UA 治療脊椎退行性疾病IDD 的機制可能與延緩髓核(nucleus pulposus,NP)細胞凋亡有關。NP 是椎間盤的重要組成部分,通過分布壓力與保持基質穩態,維持椎間盤的生物學功能[51]。Lin等[10]研究發現,UA 通過激活AMPK 信號通路誘導了線粒體自噬,從而抑制叔丁基過氧化氫(tertbutyl hydroperoxide,t-BHP)誘導的人骨肉瘤細胞NP 細胞凋亡,減輕了椎間盤退化。Liu 等[52]在研究椎間盤病變時發現,UA 通過ERK、JNK 和AKT 通路改善了TNF-α誘導的NP 細胞降解,同時延緩了H2O2誘導的NP 細胞衰老,進而減輕了椎間盤退化。
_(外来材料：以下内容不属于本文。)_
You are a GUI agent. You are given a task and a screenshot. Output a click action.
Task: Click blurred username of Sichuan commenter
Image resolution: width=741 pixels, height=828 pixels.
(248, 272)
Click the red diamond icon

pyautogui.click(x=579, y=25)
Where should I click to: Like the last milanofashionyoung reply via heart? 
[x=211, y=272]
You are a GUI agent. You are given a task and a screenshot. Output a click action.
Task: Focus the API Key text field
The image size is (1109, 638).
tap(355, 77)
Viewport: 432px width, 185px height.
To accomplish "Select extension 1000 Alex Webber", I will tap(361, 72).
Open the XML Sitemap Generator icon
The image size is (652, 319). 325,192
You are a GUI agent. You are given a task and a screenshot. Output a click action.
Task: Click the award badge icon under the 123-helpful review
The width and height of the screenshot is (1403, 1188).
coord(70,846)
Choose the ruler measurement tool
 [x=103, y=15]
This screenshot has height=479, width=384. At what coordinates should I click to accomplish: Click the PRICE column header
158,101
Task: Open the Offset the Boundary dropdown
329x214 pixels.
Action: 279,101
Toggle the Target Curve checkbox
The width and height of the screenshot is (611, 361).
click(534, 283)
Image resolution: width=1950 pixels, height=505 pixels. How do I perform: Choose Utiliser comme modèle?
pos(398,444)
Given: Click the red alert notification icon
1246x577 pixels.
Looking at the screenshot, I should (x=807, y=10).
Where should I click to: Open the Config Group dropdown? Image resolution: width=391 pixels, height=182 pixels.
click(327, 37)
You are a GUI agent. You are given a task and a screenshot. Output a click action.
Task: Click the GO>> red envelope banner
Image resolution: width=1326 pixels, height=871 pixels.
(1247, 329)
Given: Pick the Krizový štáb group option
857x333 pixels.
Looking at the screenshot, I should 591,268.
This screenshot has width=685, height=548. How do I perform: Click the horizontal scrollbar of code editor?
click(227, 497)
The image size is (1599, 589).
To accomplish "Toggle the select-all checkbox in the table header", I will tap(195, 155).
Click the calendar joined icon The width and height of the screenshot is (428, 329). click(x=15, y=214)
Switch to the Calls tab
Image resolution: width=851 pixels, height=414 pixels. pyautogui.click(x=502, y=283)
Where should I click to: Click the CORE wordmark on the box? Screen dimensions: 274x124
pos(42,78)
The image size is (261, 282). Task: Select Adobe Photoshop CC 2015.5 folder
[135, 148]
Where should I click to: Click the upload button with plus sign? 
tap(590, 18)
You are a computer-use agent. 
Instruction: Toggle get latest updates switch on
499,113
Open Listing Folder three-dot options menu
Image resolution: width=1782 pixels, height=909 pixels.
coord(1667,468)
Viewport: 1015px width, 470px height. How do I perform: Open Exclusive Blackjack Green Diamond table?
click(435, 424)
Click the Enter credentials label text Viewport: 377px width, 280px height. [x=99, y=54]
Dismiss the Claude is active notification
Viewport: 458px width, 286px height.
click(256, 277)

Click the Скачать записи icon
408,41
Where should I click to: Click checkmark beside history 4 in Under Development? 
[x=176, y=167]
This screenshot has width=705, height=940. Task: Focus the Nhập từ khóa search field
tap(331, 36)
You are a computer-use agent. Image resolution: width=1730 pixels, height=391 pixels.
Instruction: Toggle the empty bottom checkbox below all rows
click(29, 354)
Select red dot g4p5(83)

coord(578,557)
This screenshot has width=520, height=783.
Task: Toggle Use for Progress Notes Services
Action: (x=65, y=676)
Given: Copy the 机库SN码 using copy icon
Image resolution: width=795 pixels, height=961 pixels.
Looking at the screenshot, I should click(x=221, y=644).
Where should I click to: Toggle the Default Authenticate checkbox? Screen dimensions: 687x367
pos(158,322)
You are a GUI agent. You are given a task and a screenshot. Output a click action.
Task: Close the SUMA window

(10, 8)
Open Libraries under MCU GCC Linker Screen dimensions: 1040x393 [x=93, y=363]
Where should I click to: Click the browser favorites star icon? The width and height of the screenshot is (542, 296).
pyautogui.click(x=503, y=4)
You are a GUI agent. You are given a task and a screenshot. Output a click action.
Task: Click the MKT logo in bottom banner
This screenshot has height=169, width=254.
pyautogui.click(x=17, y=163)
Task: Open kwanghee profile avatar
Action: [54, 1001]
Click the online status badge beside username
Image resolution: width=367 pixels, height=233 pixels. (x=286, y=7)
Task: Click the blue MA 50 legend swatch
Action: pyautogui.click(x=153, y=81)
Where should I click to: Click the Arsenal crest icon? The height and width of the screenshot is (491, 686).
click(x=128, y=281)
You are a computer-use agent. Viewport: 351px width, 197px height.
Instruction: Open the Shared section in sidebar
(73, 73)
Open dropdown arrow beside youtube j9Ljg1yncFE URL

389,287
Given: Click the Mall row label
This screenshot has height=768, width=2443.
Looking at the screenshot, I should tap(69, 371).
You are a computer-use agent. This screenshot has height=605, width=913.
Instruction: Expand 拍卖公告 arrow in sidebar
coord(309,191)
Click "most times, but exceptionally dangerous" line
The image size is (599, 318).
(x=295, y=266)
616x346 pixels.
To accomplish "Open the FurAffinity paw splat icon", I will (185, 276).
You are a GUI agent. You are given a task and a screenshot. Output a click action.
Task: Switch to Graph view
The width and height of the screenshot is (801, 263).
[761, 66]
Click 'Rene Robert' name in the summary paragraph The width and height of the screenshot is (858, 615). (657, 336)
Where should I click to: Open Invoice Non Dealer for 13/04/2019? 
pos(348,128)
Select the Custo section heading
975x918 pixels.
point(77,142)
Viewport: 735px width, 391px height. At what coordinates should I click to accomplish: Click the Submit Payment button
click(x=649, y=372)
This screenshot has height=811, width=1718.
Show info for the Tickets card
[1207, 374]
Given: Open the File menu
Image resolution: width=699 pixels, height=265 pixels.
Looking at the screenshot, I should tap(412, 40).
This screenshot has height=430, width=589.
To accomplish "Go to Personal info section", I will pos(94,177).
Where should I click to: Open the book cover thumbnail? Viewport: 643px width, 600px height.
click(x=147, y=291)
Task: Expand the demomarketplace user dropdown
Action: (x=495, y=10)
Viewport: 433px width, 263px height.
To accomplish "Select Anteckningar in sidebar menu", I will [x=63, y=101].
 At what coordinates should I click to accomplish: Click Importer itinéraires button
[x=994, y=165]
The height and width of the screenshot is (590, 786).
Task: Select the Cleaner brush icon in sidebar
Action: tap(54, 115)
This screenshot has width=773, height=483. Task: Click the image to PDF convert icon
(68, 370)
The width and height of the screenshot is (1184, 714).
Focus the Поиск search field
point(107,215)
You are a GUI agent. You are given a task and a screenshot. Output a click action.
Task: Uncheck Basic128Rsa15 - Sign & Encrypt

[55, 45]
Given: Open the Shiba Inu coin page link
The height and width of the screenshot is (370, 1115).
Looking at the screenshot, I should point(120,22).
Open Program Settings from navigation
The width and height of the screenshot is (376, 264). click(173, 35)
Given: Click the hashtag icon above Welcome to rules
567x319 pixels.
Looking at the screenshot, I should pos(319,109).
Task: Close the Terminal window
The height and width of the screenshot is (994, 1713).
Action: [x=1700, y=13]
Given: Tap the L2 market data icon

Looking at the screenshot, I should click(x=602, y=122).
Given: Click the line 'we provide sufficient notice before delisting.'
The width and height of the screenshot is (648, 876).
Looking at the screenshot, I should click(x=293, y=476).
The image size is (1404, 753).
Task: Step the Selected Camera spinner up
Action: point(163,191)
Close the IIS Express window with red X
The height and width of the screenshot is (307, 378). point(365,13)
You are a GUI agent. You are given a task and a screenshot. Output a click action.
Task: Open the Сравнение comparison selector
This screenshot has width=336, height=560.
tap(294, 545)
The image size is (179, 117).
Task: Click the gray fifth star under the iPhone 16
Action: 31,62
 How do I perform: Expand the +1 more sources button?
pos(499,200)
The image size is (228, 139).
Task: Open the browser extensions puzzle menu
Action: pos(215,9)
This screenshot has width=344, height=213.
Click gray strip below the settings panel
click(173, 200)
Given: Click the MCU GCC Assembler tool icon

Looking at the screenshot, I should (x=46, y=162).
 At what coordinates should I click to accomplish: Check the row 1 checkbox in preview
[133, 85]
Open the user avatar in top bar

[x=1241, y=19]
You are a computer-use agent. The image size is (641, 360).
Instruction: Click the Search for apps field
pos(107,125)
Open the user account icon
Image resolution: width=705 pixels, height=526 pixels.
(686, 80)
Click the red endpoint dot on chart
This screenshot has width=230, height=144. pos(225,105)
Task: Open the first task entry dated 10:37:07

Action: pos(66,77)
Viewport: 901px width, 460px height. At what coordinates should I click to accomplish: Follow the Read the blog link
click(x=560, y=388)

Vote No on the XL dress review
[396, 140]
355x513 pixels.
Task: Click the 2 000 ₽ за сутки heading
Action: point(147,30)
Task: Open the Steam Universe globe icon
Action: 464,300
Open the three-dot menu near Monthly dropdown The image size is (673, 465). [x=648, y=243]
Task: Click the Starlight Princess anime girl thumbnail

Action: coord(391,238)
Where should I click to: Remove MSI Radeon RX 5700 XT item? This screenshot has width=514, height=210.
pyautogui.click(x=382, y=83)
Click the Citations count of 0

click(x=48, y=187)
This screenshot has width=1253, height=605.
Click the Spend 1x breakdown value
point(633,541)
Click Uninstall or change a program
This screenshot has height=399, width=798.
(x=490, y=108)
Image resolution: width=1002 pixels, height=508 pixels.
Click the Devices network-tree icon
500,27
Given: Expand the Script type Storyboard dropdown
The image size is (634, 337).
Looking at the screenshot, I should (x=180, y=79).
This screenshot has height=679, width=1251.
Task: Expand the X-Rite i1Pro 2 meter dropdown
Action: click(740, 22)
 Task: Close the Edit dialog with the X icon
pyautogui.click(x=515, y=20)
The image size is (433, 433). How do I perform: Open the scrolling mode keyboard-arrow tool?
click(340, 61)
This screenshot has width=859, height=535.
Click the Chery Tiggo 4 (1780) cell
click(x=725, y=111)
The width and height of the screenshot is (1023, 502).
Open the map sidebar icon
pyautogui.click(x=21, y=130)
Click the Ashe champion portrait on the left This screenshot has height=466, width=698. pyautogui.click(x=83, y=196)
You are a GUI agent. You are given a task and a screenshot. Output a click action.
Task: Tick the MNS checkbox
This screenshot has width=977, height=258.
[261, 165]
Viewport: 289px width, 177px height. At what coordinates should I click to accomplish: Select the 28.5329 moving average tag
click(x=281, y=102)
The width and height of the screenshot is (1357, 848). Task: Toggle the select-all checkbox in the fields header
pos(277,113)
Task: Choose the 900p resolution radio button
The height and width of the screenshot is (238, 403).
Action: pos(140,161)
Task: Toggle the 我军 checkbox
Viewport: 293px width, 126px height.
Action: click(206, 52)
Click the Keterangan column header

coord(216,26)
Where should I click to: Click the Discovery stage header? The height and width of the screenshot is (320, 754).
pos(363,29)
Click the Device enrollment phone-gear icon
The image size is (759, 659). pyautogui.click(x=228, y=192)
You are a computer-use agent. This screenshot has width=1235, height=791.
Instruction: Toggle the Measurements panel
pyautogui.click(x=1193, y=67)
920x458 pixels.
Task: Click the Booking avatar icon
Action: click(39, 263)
肥胖和糖尿病等代謝性疾病的發生率逐年升高[53],而膳食多酚對人體健康的有益作用已被多方證實,并顯示出對代謝性疾病的防治潛力。石榴多酚及其腸道代謝產物UA 可以改善代謝性疾病相關臨床指標,例如參與葡萄糖和脂肪酸代謝的脂肪酶、α-葡萄糖苷酶(α-glucosidase)和二肽基肽酶-4(dipeptidyl peptidase-4),以及影響脂肪細胞分化和三酰甘油(triglyceride,TG)積累的相關基因脂聯素、PPARγ、GLUT4和FABP4等[54]。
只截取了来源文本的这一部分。